/ 26 May 1995

Bumper week for brokers

The listing of two new companies on the JSE this week put dealers in the mood for making money, Jacques Magliolo

Investors received a double treat at the Johannesburg Stock Exchange (JSE) this week as two new company listings took place, bringing to an end weeks of lacklustre market performance.

The listing of ChromeCorp Holdings Limited under the main board Steel & Allied sector and Bell Equipment Limited under the Engineering sector revived both investor and dealer interest in the market and was hailed as a resounding success for the JSE, offsetting recent detractors’ comments that the market is overbought, expensive and headed for a crash.

Rustenburg-based ferrochrome producer ChromeCorp listed amid guttural animal screams from dealers as they fought to buy the new counter. The pre-listing price of 500 cents came on to the market at 725 cents a share, but immediately climbed to a high of 850 cents. Not surprisingly, stags — investors who buy shares before a listing with the express aim of selling them at a profit on the day of listing — came into the market at this point, causing ChromeCorp’s share to close at 750 cents.

Says Barry Miller, dealer at EW Balderson: “Even at this price it offers the long-boys (dealers who buy shares for the long term) optimism that the share will do well over the next few years.” Long-term interest in ChromeCorp is linked to the company being one of the three major ferrochrome producers in South Africa, along with Samancor and CMI.

A phenomenal 1,6-million shares traded on the day, an average of nearly 4 000 shares per deal, worth more than R12-million.
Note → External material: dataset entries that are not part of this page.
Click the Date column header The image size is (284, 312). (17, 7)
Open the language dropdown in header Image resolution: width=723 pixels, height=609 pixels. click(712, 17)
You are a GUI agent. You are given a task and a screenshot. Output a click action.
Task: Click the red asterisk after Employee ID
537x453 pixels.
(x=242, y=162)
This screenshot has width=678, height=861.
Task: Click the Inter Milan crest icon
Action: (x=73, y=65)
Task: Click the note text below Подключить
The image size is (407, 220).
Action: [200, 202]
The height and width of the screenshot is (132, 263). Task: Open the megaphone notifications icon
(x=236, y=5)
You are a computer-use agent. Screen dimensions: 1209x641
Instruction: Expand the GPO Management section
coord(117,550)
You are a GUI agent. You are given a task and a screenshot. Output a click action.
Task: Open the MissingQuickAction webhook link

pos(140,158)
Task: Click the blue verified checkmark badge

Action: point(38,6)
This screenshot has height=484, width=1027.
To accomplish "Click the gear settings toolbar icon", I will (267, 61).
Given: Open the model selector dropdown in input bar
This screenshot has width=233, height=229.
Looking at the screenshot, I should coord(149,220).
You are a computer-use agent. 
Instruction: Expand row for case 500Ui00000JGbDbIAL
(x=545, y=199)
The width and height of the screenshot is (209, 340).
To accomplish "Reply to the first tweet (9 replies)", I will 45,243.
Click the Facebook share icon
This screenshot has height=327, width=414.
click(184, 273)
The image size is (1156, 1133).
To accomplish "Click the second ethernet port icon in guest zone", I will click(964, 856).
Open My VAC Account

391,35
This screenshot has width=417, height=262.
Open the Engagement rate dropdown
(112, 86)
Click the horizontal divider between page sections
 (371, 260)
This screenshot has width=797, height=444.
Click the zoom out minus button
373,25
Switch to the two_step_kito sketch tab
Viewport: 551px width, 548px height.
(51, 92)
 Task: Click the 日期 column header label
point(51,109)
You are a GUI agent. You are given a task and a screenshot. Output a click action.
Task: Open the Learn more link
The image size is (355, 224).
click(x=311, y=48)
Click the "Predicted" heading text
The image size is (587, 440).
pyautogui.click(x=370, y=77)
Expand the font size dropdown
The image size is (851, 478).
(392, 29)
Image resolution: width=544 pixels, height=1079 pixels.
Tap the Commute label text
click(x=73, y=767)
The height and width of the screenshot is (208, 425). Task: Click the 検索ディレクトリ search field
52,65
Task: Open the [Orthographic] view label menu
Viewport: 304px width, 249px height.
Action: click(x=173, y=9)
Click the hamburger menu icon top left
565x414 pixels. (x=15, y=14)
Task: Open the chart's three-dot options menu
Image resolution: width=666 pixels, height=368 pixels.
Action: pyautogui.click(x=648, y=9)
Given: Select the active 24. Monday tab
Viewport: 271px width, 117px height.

Prior to the listing the three million shares offered to the public were 26,4 times subscribed.

ChromeCorp chairman John Vorster said: “While we are delighted at the interest shown by the public in our company, we realise that part of the reason for the over-subscription, was the small number of shares on offer.

“As we have already received strong backing from 30 major institutions in the private placing, we wished to attract the smaller investor for the public offer,” he says.

To satisfy these investors, ChromeCorp has said that everyone who subscribed for up to 300 shares will receive their full allocation. Thereafter, shares will be issued on the basis of the size of individual applications.

By midweek, dealers were in a money-making mood. However, their reaction to the listing of Bell Equipment seemed, on the surface, more subdued. Miller explains: “With ChromeCorp, dealers did not seem to know what the upside of the share was, but with Bell they know what they want and at what price.” He said such a share is called a “stable counter, but with long-term upside”.

Analysts provide two reasons for this long-term interest. Firstly, Bell’s financial profile is sound. Its pre-listing statement shows that income over the past five years has grown by nearly 51 percent to R25,2-million from R16,7-million. Turnover was even more impressive, climbing by 94 percent to R515,21-million last year.

Secondly, with off-shore sales accounting for about half of turnover, with manufacturing operations diversified between Richards Bay, New Zealand and Mauritius and with more than 12 000 machines operating in 61 countries, Bell should reliably provide investors with a strong rand hedge.